Other than the immediate traction some of the above solutions might experience, the pandemic is likely to trigger FinTech activity in other areas and have a long-term impact in previously underpenetrated industries, none more likely than the healthcare sector. With current FinTech solutions only scratching the surface of the industry, the pandemic is likely to reveal the shortcomings of healthcare systems globally that need streamlining. HealthTech and other forms of digital health innovation will become more critical as Covid-19 spreads. Looking towards the future, the FinTech solutions that emerge from this crisis will help people, businesses and the government better manage our finances and lives in such unprecedented times.

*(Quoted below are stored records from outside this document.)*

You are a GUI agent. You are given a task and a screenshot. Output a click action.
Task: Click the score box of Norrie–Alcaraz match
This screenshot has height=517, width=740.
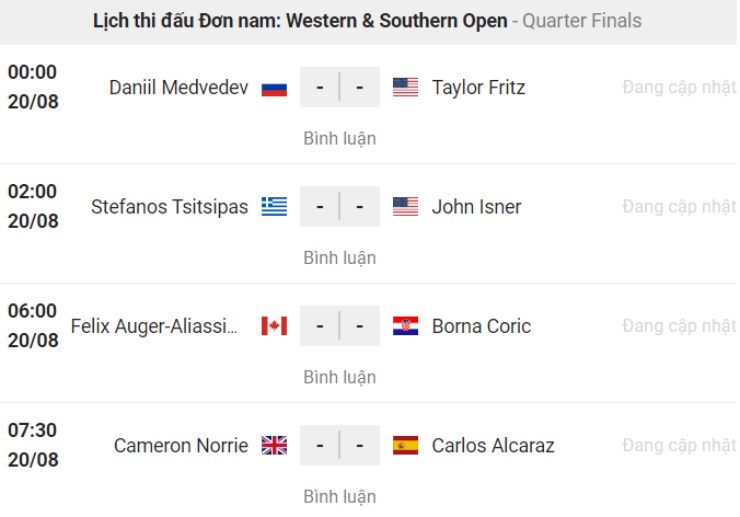(x=340, y=445)
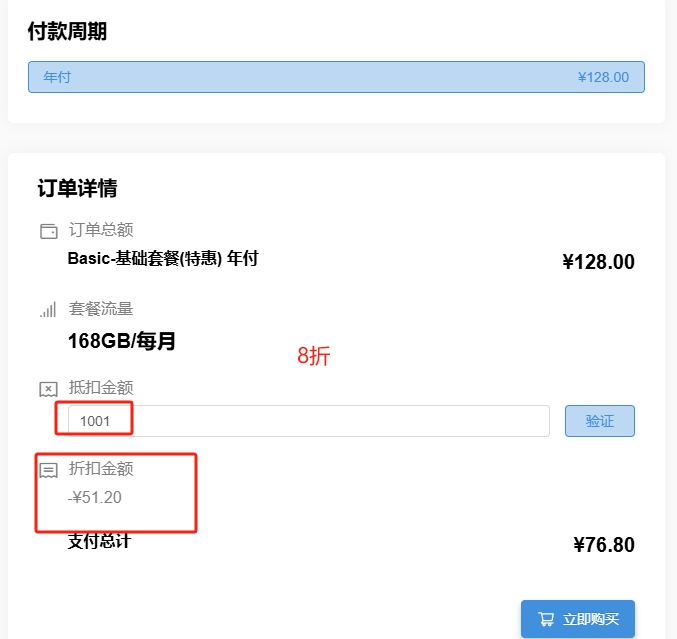Select the Basic-基础套餐(特惠) 年付 plan name

point(163,258)
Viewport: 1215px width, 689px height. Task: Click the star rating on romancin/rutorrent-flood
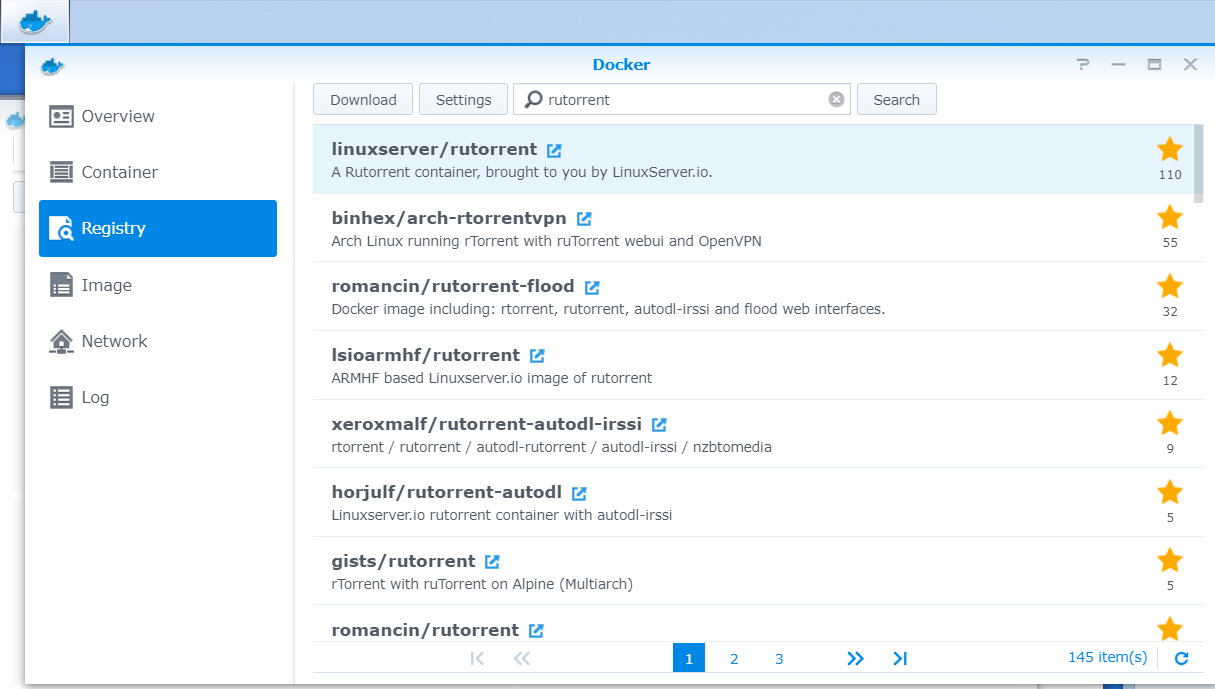[1170, 286]
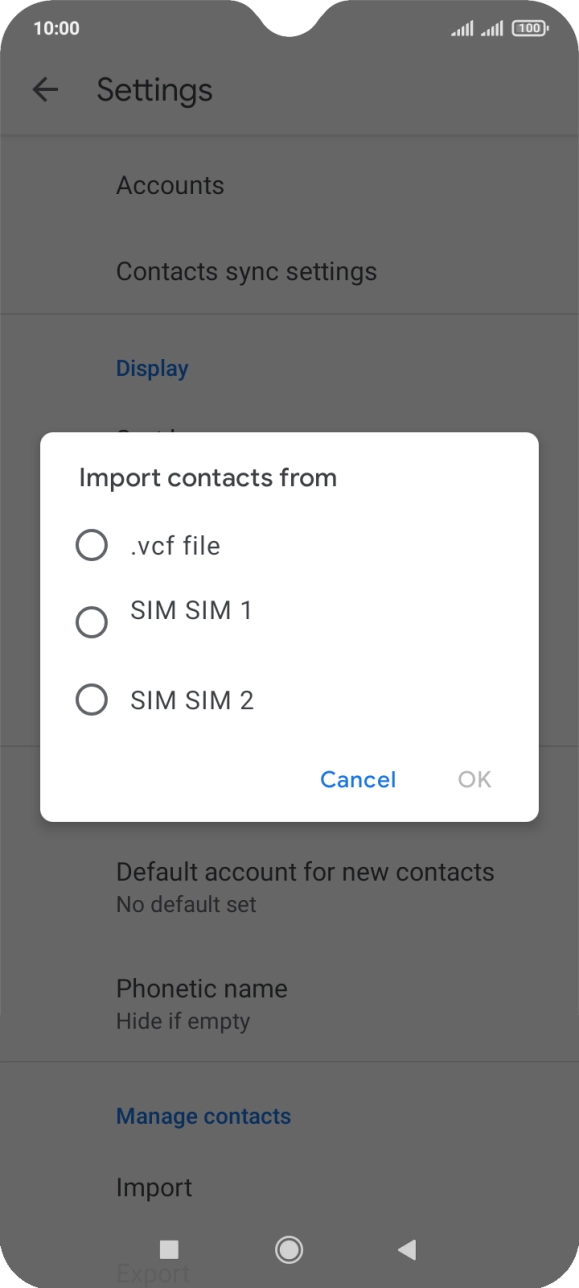Viewport: 579px width, 1288px height.
Task: Open the Accounts settings item
Action: coord(170,185)
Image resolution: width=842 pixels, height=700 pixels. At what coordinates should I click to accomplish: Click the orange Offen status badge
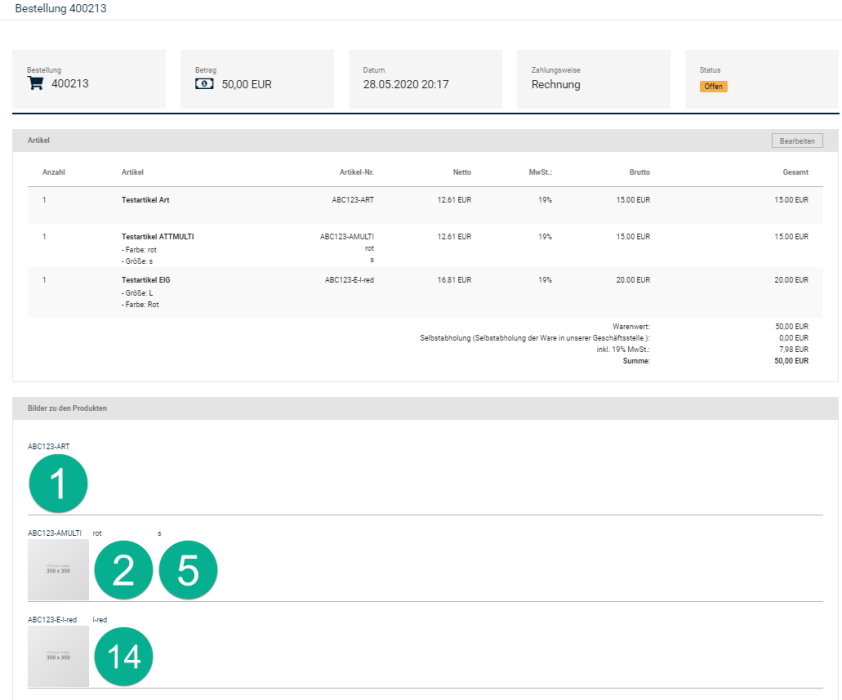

For this to happen, there is a call to action for the investment community and governments around the world. They need to remain committed to and protect FinTechs as in these difficult times many may find themselves short of funding and / or working capital. Covid-19 is set to reset many parts of the global financial services industry, with FinTech (including start-up valuations) amongst the most affected. On the other hand, the current situation may also spur M&A activity as some FinTechs look to scale their operations in response to new opportunities or to just survive.